Eric Ellyson est directeur d'usine, Soucy International, diplômé en génie mécanique en 1989.
Eric Ellyson est directeur d'usine, Soucy International, diplômé en génie mécanique en 1989.

Cet entrepreneur, diplômé en génie à l'UdeS, n'a pas hésité à s'impliquer dans le projet Soyez de la chaîne, auquel 200 entreprises de la région du Centre-du-Québec ont adhéré. «Il s'agit d'un engagement de notre part à favoriser les études auprès de nos employés», fait valoir Eric Ellyson. À Sherbrooke, ce projet existe sous une autre forme. Les employeurs sont invités à signer un contrat en vertu duquel ils s'engagent à n'embaucher que du personnel qui a obtenu un diplôme de cinquième secondaire. Une quinzaine d'entreprises ont jusqu'ici accepté de relever ce défi.
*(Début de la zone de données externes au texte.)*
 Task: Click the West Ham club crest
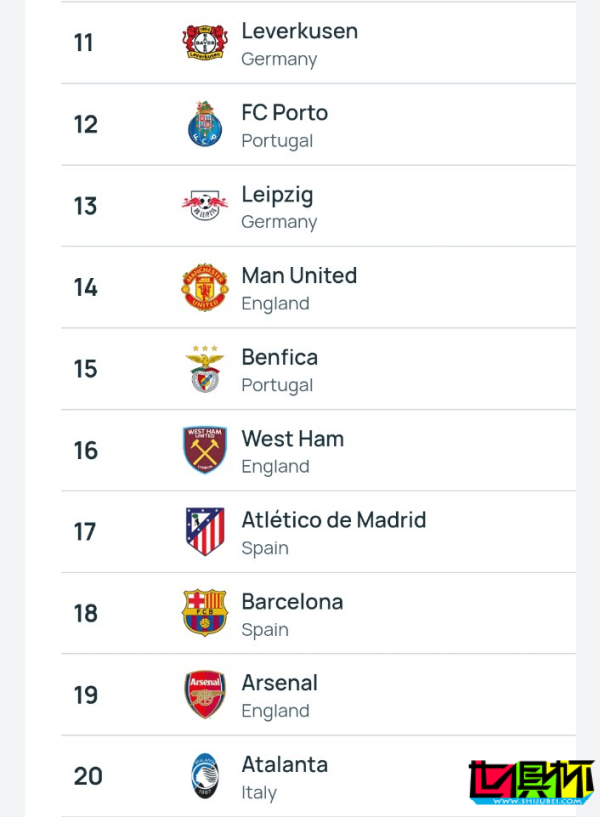point(205,450)
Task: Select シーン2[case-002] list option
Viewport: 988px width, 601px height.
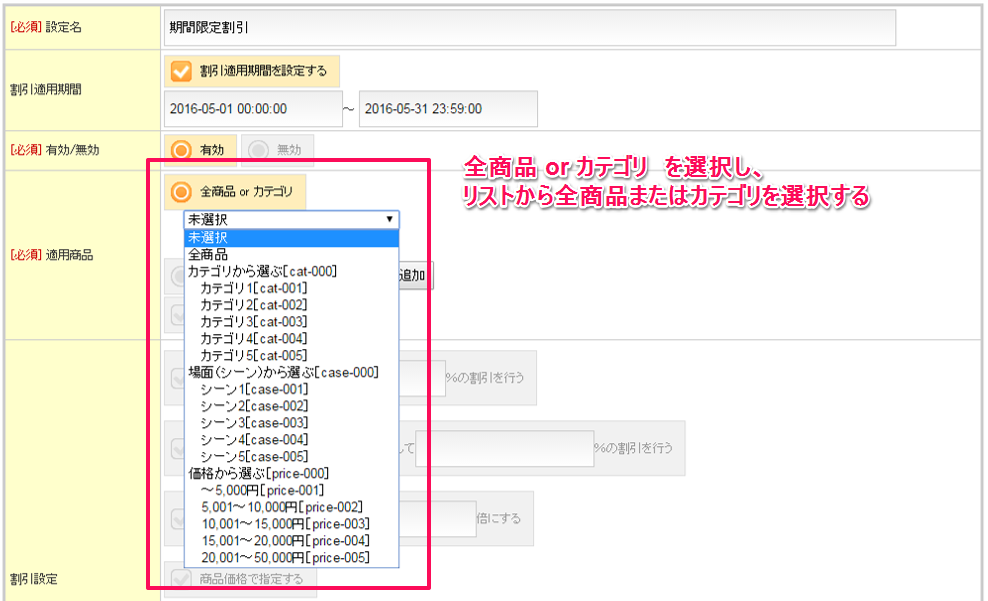Action: 254,406
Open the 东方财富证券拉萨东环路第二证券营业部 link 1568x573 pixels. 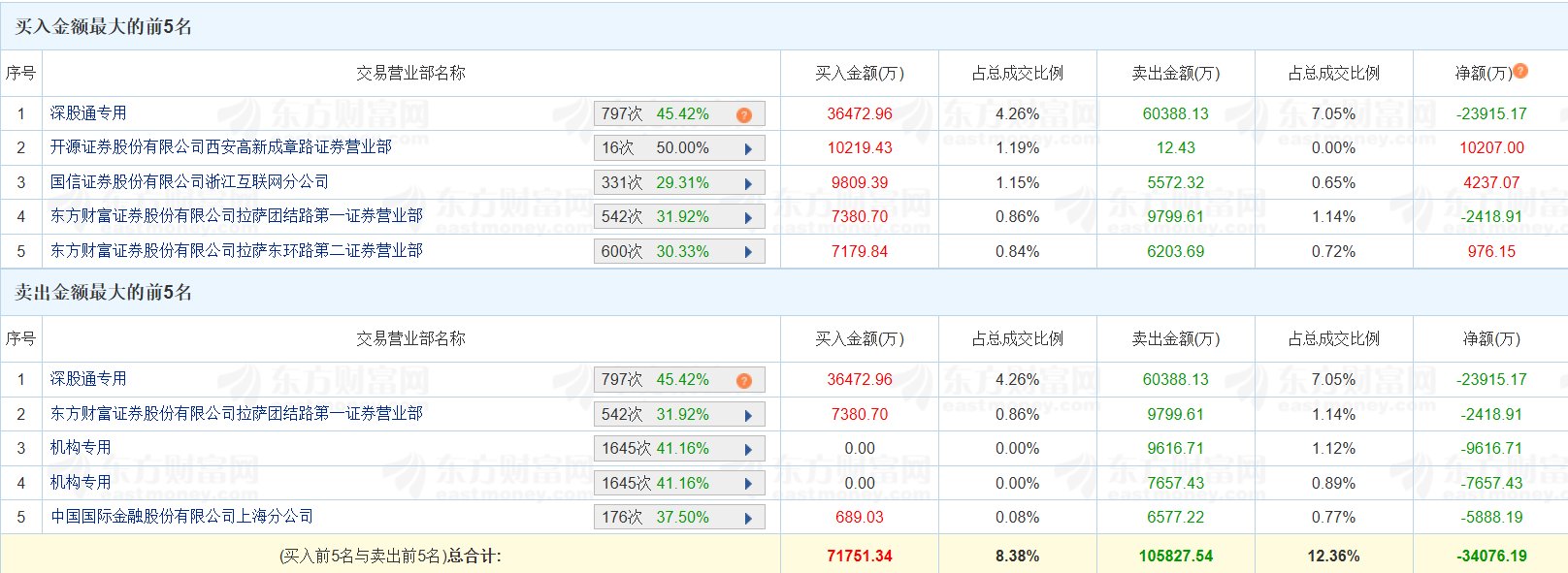click(x=236, y=251)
«L'implication des entreprises pour contrer le décrochage est souhaitable, mais elle reste limitée, juge Olivier Dezutter, professeur en pédagogie à l'UdeS. Il ne faut pas oublier que, historiquement, l'école de masse a été développée pour répondre aux besoins de l'industrialisation croissante. Si le milieu scolaire doit dialoguer avec les milieux d'affaires, il faut aussi se préoccuper des besoins de l'humain et contribuer au développement de compétences qui dépassent ce qui est attendu dans le monde du travail.» Ce professeur mène le combat contre le décrochage en supervisant des projets de lecture dans des écoles. Malgré sa situation au cœur d'un quartier défavorisé de Sherbrooke, l'école secondaire du Phare a réussi à diminuer son taux de décrochage en misant sur la lecture (lire l'encadré). «Tous les travaux qui ont été faits là-dessus montrent que, parmi les facteurs principaux de l'échec dans les matières de base, le français est un élément essentiel», avance Olivier Dezutter. Il ajoute : «Ces élèves-là, s'ils sont en échec en français, c'est peut-être parce qu'ils ont construit d'une façon pas très positive leur rapport à la langue.» Anne Lessard le confirme : «Nous pouvons repérer et accompagner plus rapidement, dès le primaire, les élèves qui ont de la difficulté en lecture; ce sont les plus vulnérables au décrochage.»